If a material exhibits a clear yielding phenomenon as shown on the fig. 1, the yield stress is used as the yield point. When the upper and lower yield points are clear as in mild steel, the upper yield point σyu is often regarded as the yield point. However, since rigidity, tensile speed and other characteristic of the testing apparatus may cause small errors when determining the value of σyu, the stable value of the lower yield point σy1 also can be adopted as the yield point.

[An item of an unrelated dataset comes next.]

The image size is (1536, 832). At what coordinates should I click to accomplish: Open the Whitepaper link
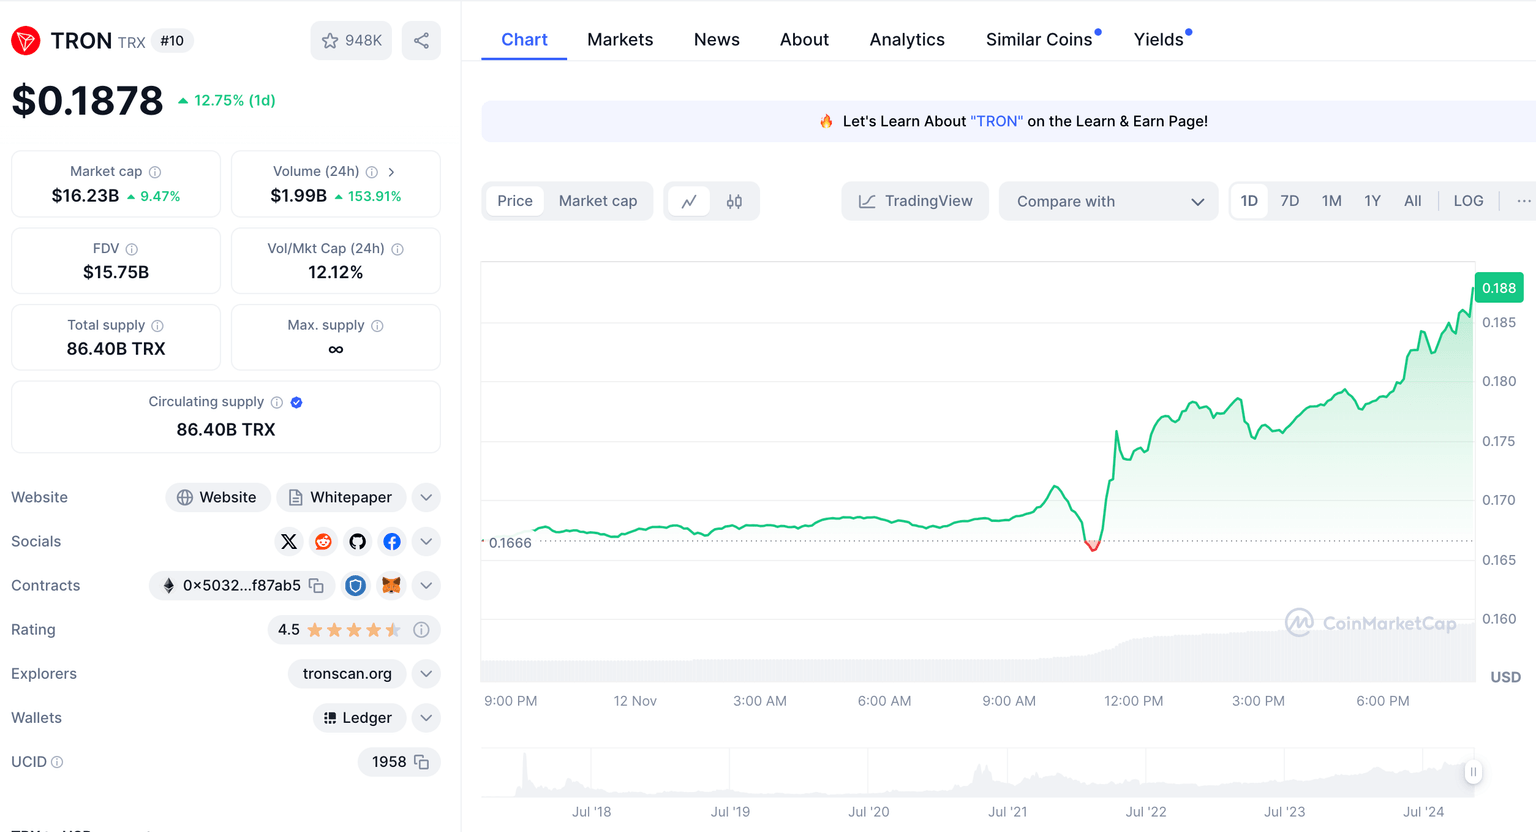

If a material does not exhibit a clear yield point as shown on the fig. 1, the nominal stress σ 0.2 that produces a constant permanent strain (usually 0.2% permanent strain) is determined by the offset method and regarded as the yield stress. This yield stress is called the yield strength.

If the linear relationship between stress and strain or the applicability range of Hooke’s law is limited by the point P shown on the fig. 1, the nominal stress σP at the point P is called the proportional limit. However, it is very difficult to measure this limit. The stress σE in the point E, where material experiences a slight permanent deformation (0.02% or 0.05%), is called the elastic limit. Since both proportional limit and elastic limit values significantly depend on accuracy of measurement, in practice the yield point or yield stress are often used as evaluation targets.

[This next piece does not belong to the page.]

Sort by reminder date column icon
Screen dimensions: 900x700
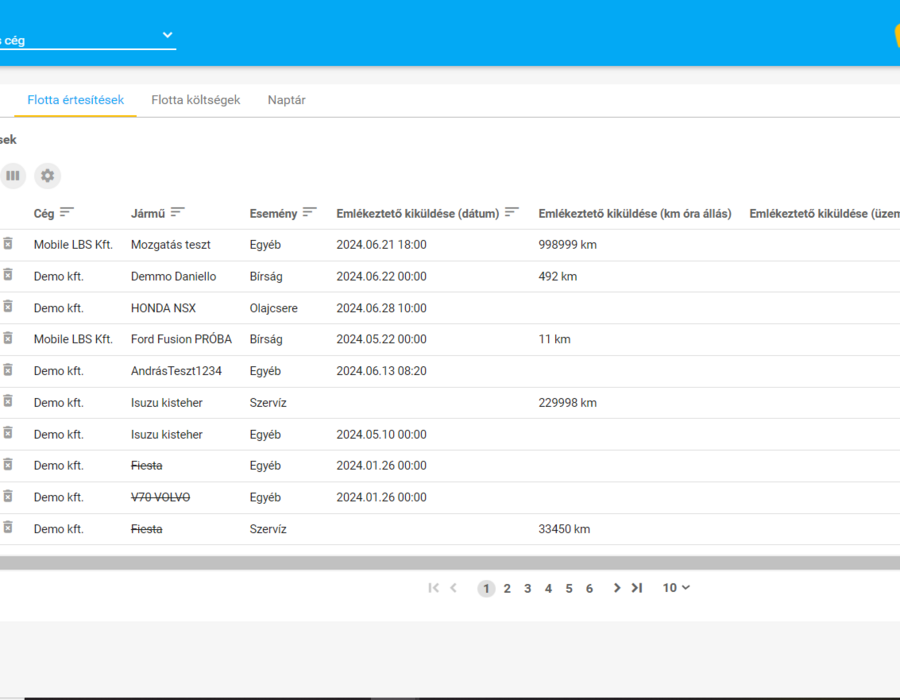coord(511,212)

Hardness can be considered as a measure of degree of material’s resistance to deformation. Since there many different physical definition of hardness, it is often considered not as inherent physical property of the material, but as industrial value obtained by correspondent measurement methods. Hardness measurement methods include methods for measurement of indentation hardness (Vickers hardness, Rockwell hardness, Brinell hardness, etc.), dynamic hardness (Shore hardness, etc.), scratch hardness (Mohs hardness) and other hardness measurement methods.

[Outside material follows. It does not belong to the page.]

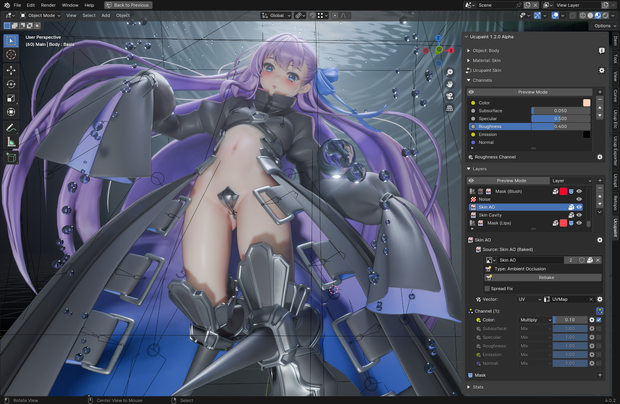Viewport: 620px width, 404px height.
Task: Click the zoom magnifier viewport icon
Action: coord(450,72)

In the region below point P in fig. 1a and 1b, a proportional relationship exists between stress σ and strain ε (Hooke’s law). The proportional coefficient of this relationship is called the modulus of longitudinal elasticity E (Young’s modulus). There are also modulus of transverse elasticity G (shear modulus, rigidity), modulus of volume elasticity K and Poisson’s ratio ν.

The modulus of longitudinal elasticity is the modulus of elasticity in regard to stress caused by tension, compression, bending, etc. However, when a force is applied in the direction of twisting of an object, there are various forces causing angular deformation of the object without changing its length. These forces are called the shear stress. These forces cause shear stress τ and shear strain γ. Below the proportional limit in the shear direction, there is a proportional relationship between the shear stress and the shear strain. The proportional coefficient of this relationship is referred to as the modulus of transverse elasticity and is denoted as G. For an isotropic elastic object the modulus of transverse elasticity can be calculated by expression (6), if its modulus of longitudinal elasticity and Poisson’s ratio are known. G=E/2 (1+ν) (6) Since Poisson’s ratio is almost always 0.3 for many isotropic metals, the expression (6) becomes E = 2.6 G. Because the stress in the compression spring is the shear stress, the modulus of transverse elasticity is used in the spring design.

When stretching a round bar, its length extends within the elastic range and its diameter decreases. The elongation and the diameter reduction are determined by the substance, and their ratio is called the Poisson’s ratio. For a material with initial length L and diameter d, elongation ΔL and diameter reduction Δd, the Poisson’s ratio can be obtained by the expression (7). ν=(Δd/d)/(ΔL/L) (7)

The maximum surface stress that produces a predetermined permanent deflection (0.075 mm or 0.10 mm) when repeated bending force is applied to a material. Also referred to as Kb value. The JIS H 3130 (beryllium copper for springs, titanium steel, phosphor bronze and nickel silver boards and strips) standard specifies two types of test methods: repeated deflection test and moment test.